Monday, July 28
Workshop A – 3:30–4:30
1. Partnering with God in Your Writing Process (Inspirational)
Barbara Milligan, associate editor, STEPS
Would you like to see more clearly how God is involved in your writing process—and in your life? This workshop will give you some helpful guidelines that can make you more aware of God’s presence, whether you’re staring at a blank computer screen or the ideas are coming faster than you can type. You’ll also be given time to privately take some of your personal questions to God, while practicing ways of becoming more open to God’s good gifts.
2. Too Shy to Pitch and Promote? (Marketing)
Terry Burns, author, agent, Hartline Literary Agency
Believe it or not, Terry is very shy and introverted, but he has learned how to overcome it. Lots of writers are drawn to writing because they have trouble expressing themselves using spoken words. Many consciously or unconsciously sabotage their own publishing efforts because they fear the self-promotion they will have to do if they are successful. Terry shows how to develop a public persona and hide behind it.
3. Releasing Your Creativity (Inspirational)
Sandy Cathcart, writer, columnist, photographer
This interactive workshop is for all writers who want a fresh approach to overcoming writer’s block. Come with pen and paper, prepared to write and share. If you need inspiration, this is the workshop for you.
4. Writing for Discipleship Journal (Nonfiction/Techniques)
Connie Willems, editor, Discipleship Journal
We’ll talk about the best ways to begin writing for Discipleship Journal and consider how to select topics. Then we’ll go beyond the writer’s guidelines to delve into the characteristics the editors look for when evaluating an article or query. Come learn what earns a Discipleship Journal article a thumbs-up!
5. The Ten Most Common Reasons a Novel Is Rejected (Fiction/Techniques)
Nick Harrison, editor, Harvest House Publishers
In this workshop, Nick Harrison will discuss the most common faults he finds in the fiction manuscripts he reviews.

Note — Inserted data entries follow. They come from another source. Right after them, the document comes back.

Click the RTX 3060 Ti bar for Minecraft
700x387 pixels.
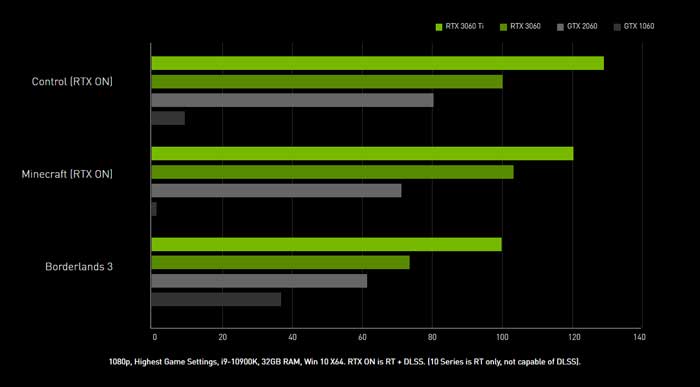pos(362,154)

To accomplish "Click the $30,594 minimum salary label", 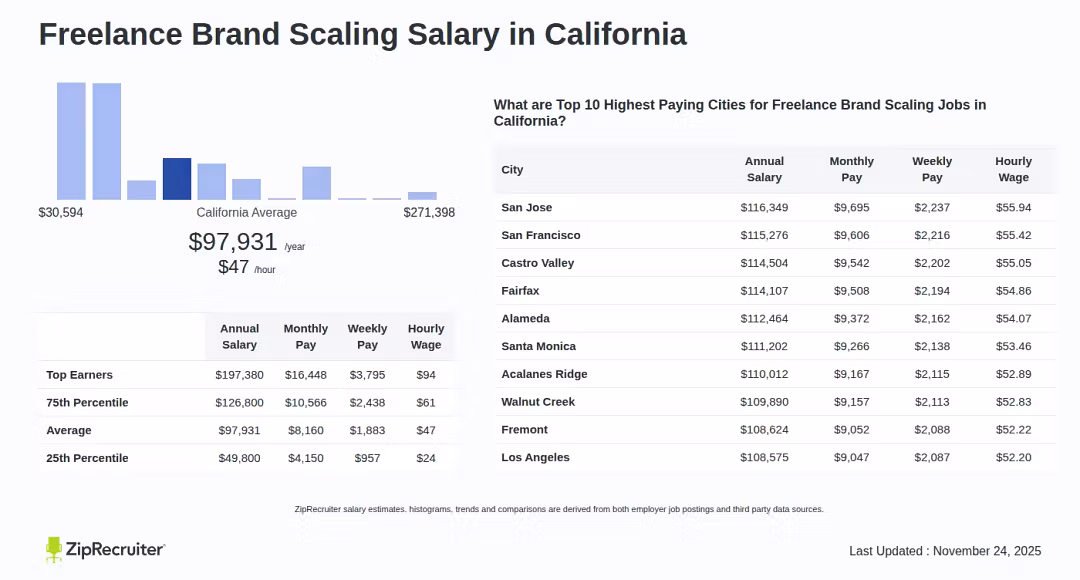I will tap(61, 213).
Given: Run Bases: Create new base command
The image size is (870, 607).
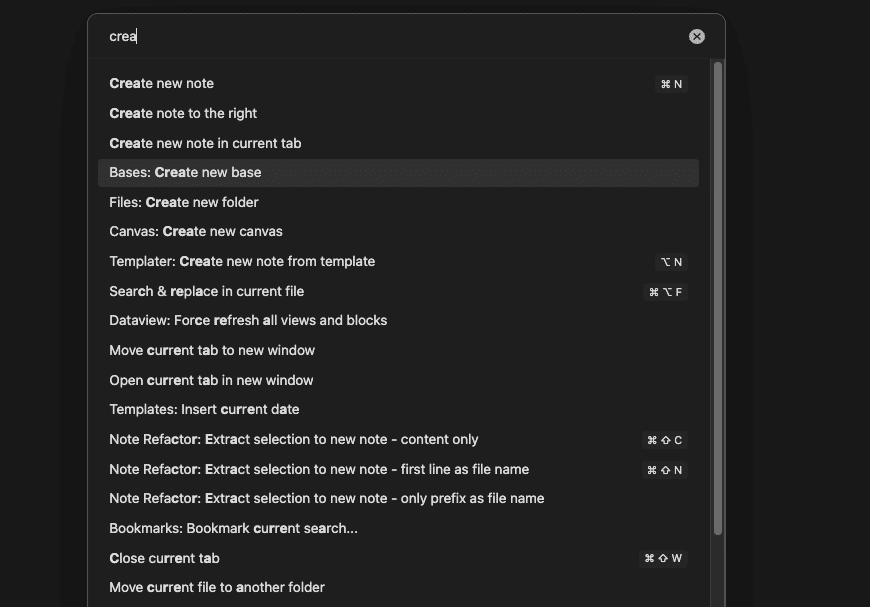Looking at the screenshot, I should tap(185, 173).
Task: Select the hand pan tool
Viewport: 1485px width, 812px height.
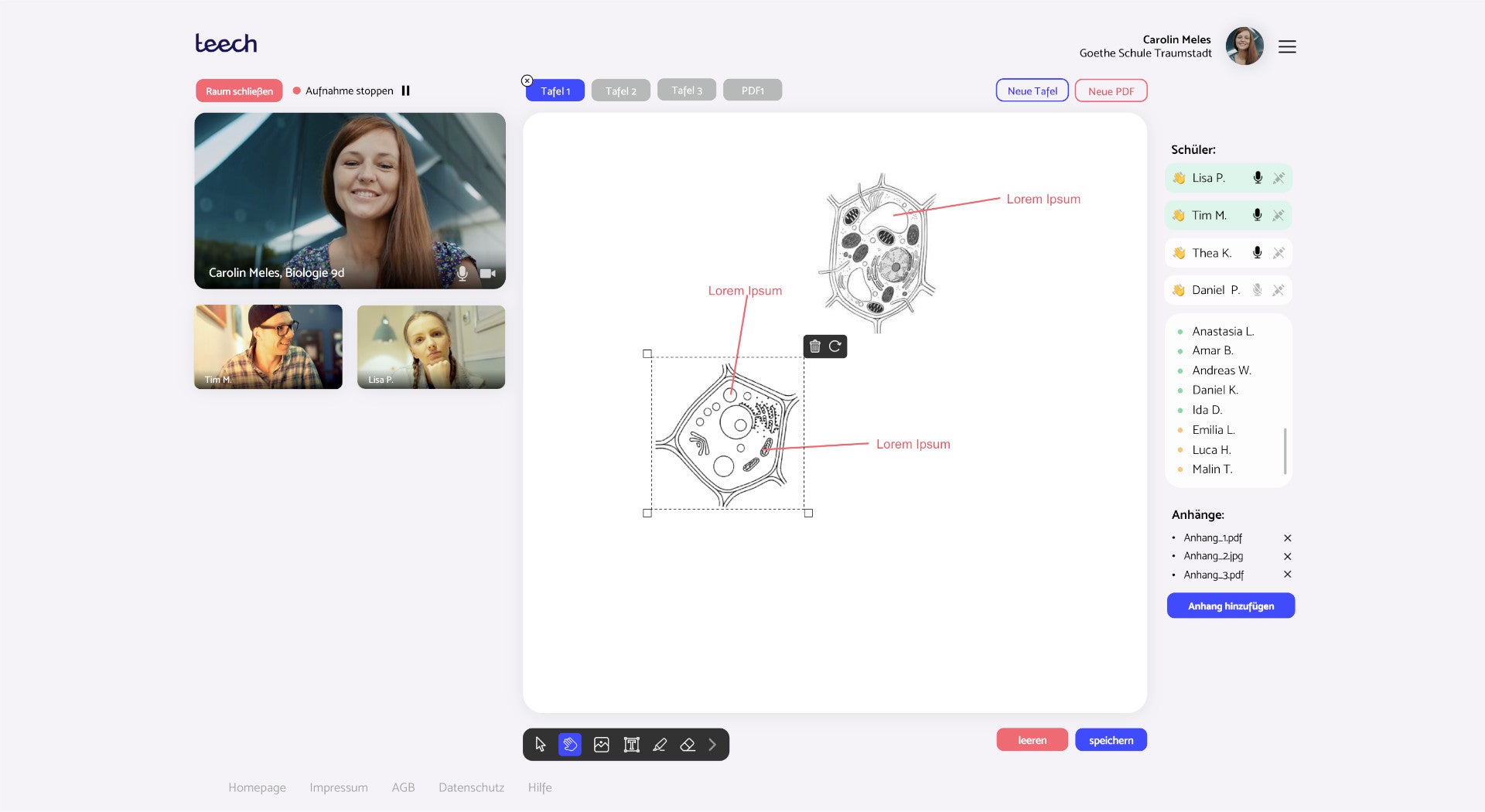Action: [x=570, y=744]
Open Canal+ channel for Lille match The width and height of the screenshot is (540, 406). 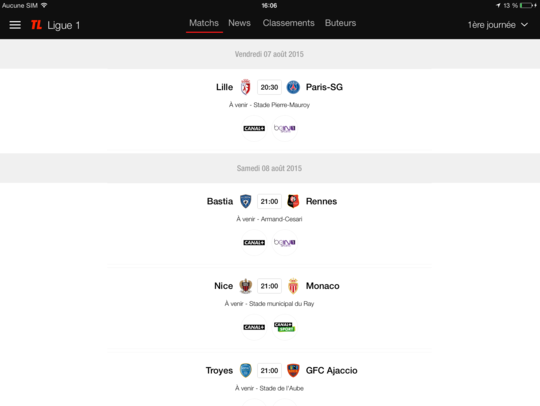254,128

Additionally, he’ll offer suggestions on how to make your novel more editor-friendly. There will be time at the end for a question-and-answer period.
6. Begin and End with a Bang (Children’s)
Suzanne Hadley, associate editor, Clubhouse and Clubhouse, Jr.
“Rodney was a carrot, an unhappy carrot.” Find out why this lead became infamous as one of the worst submissions of all time, and learn how you can avoid a similar fate. Leads and endings can make the difference between whether an editor selects your piece or rejects it. Learn tricks for writing leads that sparkle and for conclusions that leave the reader wanting more.
7. Winning the Fiction Genre Game (Fiction/Techniques)
Janet Benrey, novelist, coauthor, agent, Benrey Literary
Writing in a recognized (and popular) genre is essential if writers want their first Christian novel published. This workshop will examine the various Christian fiction genres, describe their specific characteristics, compare their popularity, and help you decide which genre is the right one for your work-in-progress.
8. Abolish Bad Writing (Nonfiction/Techniques)
Kathy Davis, managing editor, Focus on the Family Book Publishing
Bad writing is characterized by flabby prose, hackneyed topics and presentation, lifeless tone, passive constructions, poor sentence structure, and other problems. We’ll look at examples from the editor’s desk and discuss solutions.